→ EXERCISE GOAL
Copying starts at the line containing "Task: Select the month field next to 離職日の翌日" and stops after the last line of the records; each line is repeated exactly, and pictures are skipped.

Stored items
▼

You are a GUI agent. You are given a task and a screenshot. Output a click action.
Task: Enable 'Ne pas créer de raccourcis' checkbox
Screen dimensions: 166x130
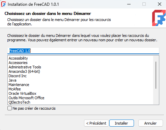[x=9, y=108]
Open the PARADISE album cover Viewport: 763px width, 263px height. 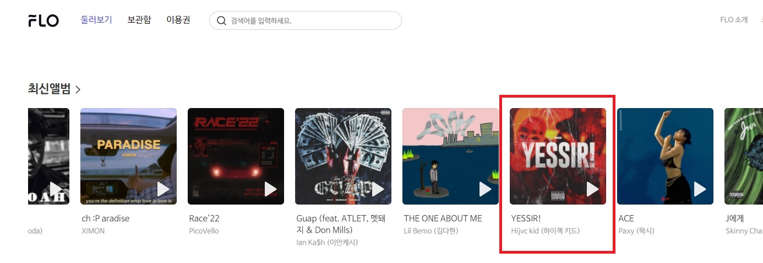[x=128, y=156]
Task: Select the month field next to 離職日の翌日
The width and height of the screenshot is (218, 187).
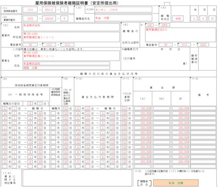Action: tap(30, 104)
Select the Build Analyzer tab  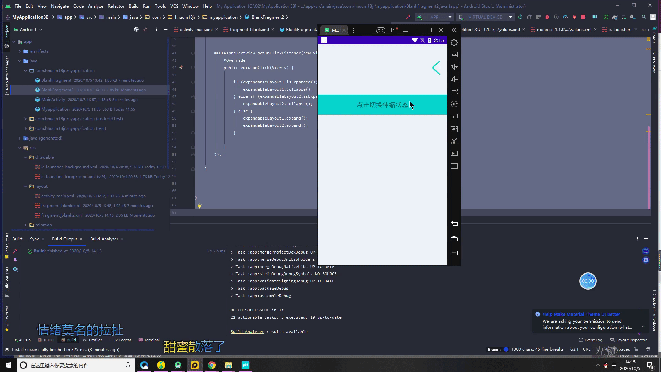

▲

→ REPLY
Task: Select the month field next to 離職日の翌日
The width and height of the screenshot is (218, 187).
Action: tap(30, 104)
Select the Build Analyzer tab  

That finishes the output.